With these thoughts in mind I set out to investigate the positives, negatives, and potential of Twitter as an advertising platform.
I recently explored the Twitter advertising interface. Overall I found the various targeting abilities to be more impressive then I had expected for such a young platform. One of the main ways to target users on Twitter is by showing them ads when they mention a specific keyword or phrase. This method for earning revenue is an homage to the Google AdWords interface, and has proven to be a successful model for the top search engines. As a marketer working for an agency, I can see the potential to reach my target market based on their search queries, and have had extensive experience doing just that on platforms like Google and Bing.

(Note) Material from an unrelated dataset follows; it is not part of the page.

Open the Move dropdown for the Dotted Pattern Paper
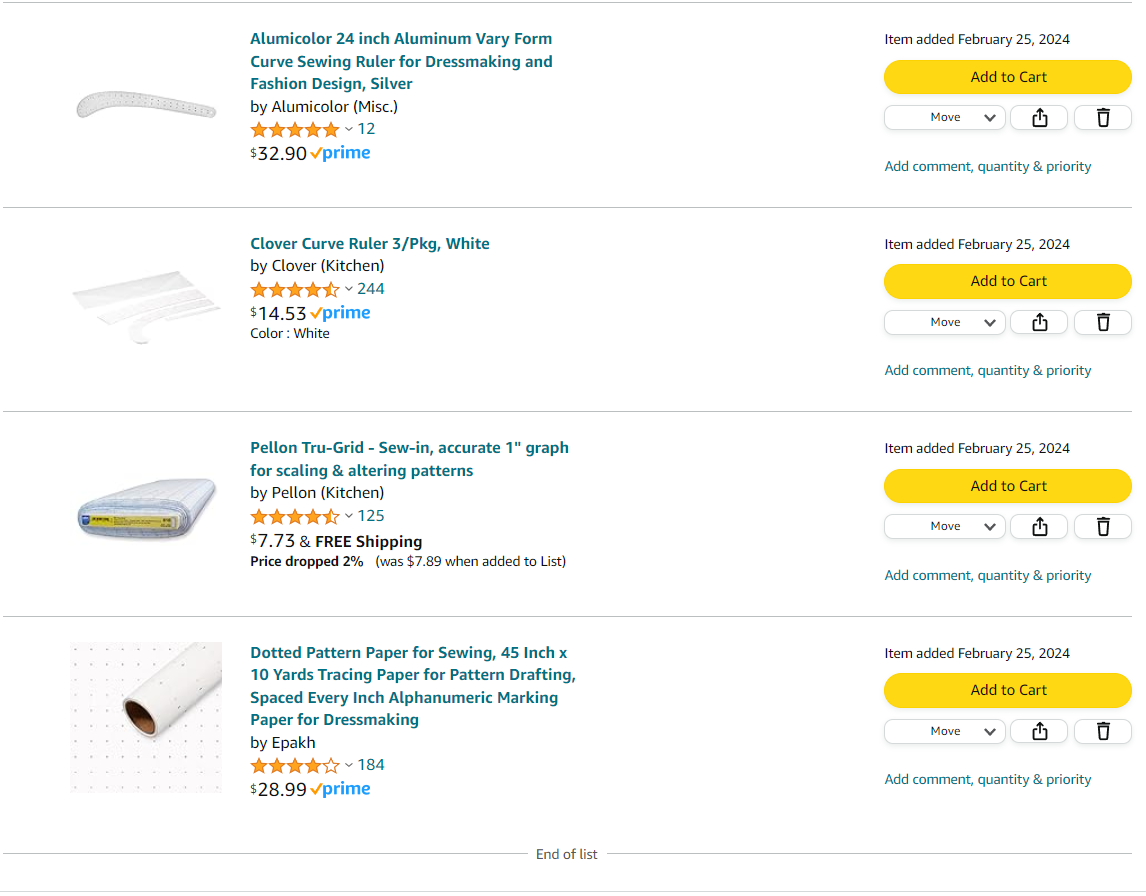The height and width of the screenshot is (896, 1146). click(x=944, y=731)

In addition to keyword targeting, you can also market to potential customers by targeting followers of a particular user. For example, let’s say that I was going to promote this blog post on Twitter. To target active online marketers, I took three influential people in the search engine optimization industry (Matt Cutts, Rand Fishkin and Danny Sullivan) and targeted their followers. As you can see in the image below, with just those three influencers I was able to reach an estimated audience of two million. This ability to target markets based on the industry’s influencers presents a unique way to advertise and has a lot of potential for success in the hands of creative marketing teams.

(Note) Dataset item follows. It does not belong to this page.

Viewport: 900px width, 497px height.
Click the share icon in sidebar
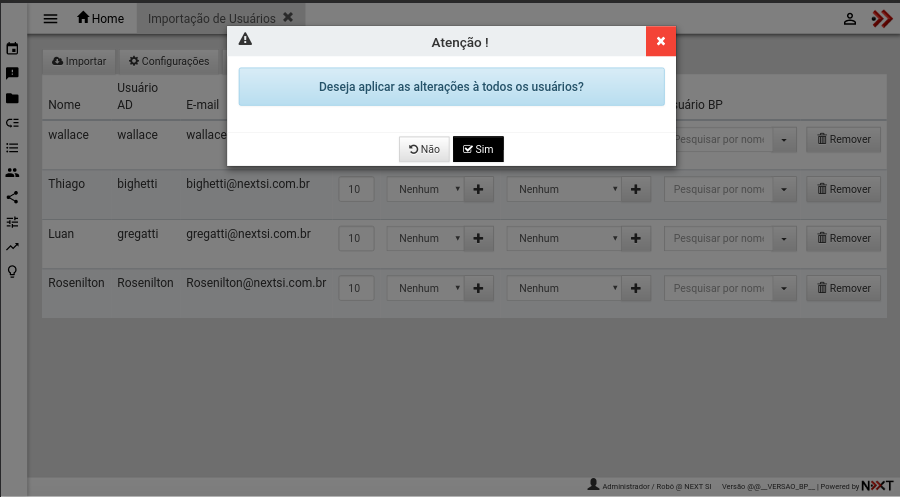point(13,197)
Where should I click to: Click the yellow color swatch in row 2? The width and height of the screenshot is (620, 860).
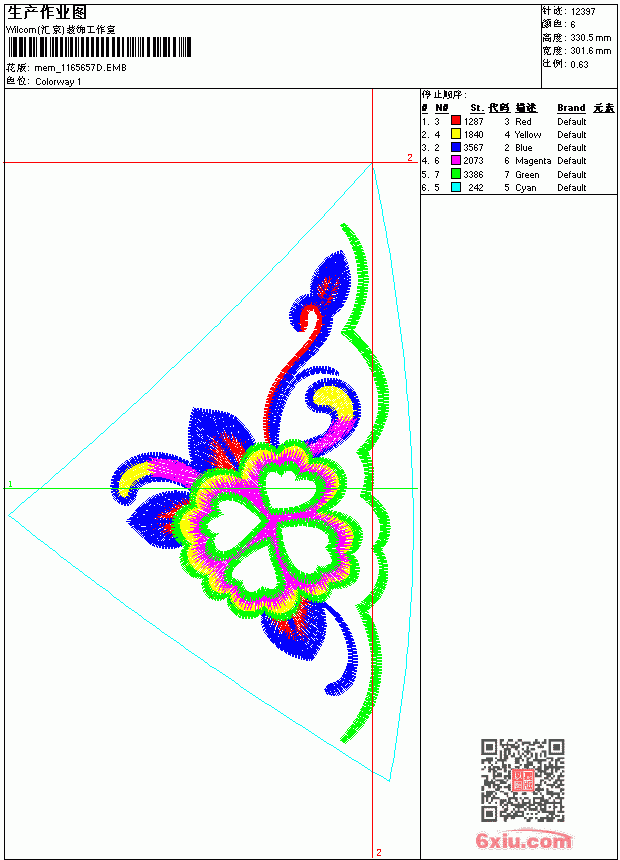coord(455,134)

As opposed to some of the previously mentioned targeting abilities on Twitter, the ability to target users by interest has significant room to improve. While the available interest categories could be useful to some advertisers, there are only a handful of categories and subcategories to choose from. The categories list must be expanded to provide much greater detail to be truly effective. For example, if I wanted to continue to target online marketers, I would have liked to target by the interest “social media” or “social media marketing.” However, at present the closest I could get to this refined targeting was to broadly target “marketers.” Once these categories are expanded this type of advertising could be very successful, but until then it may be too broad a net to cast for many advertisers.

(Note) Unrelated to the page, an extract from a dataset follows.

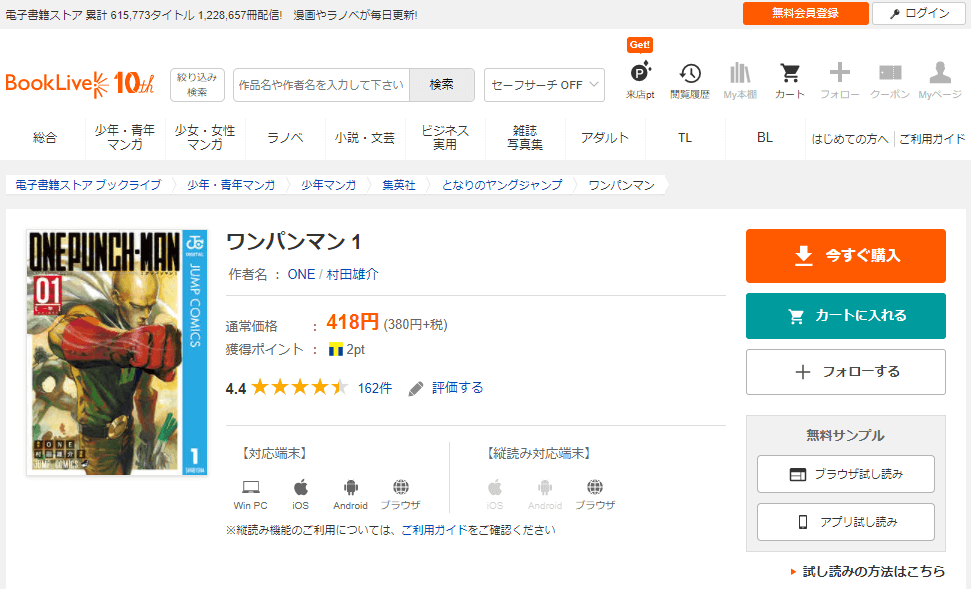Add book with カートに入れる button
Screen dimensions: 971x589
coord(845,316)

While overall the fledgling Twitter interface is farther along than I had expected, I still see one major flaw. Currently, Google shows ads on billions of searches each day based on keyword targeting. Bing is trying to catch up by doing relatively the same thing, but to date Google still has a significant lead with a nearly 67% market share. The reason that social media platforms like Facebook and LinkedIn have seen their stock prices, along with their profits, grow rapidly over the last few months is largely due to their ability to conduct pin-point targeting – specifically, targeting by demographics and interests for Facebook, and by professional field and skills for LinkedIn. While Twitter is an extremely successful social media platform that has acquired millions of followers, I believe their challenge going forward will be to gain a competitive advantage over Google if they can’t narrow their targeting. The ability to target followers of top users is a good start, and broadening the scope of the interest targeting should help as well, but the inability to target by certain demographics may prevent it from gaining those key elements that make the idea of social media marketing so enticing to ROI-focused marketers.
Despite this challenge, Twitter advertising has a bright future. With the vast volumes of traffic on the site, the opportunities for interaction with potential customers are boundless. It will be interesting to see how the advertising platform evolves over the next few years, and even more interesting to see if we are all still tweeting well into our golden years.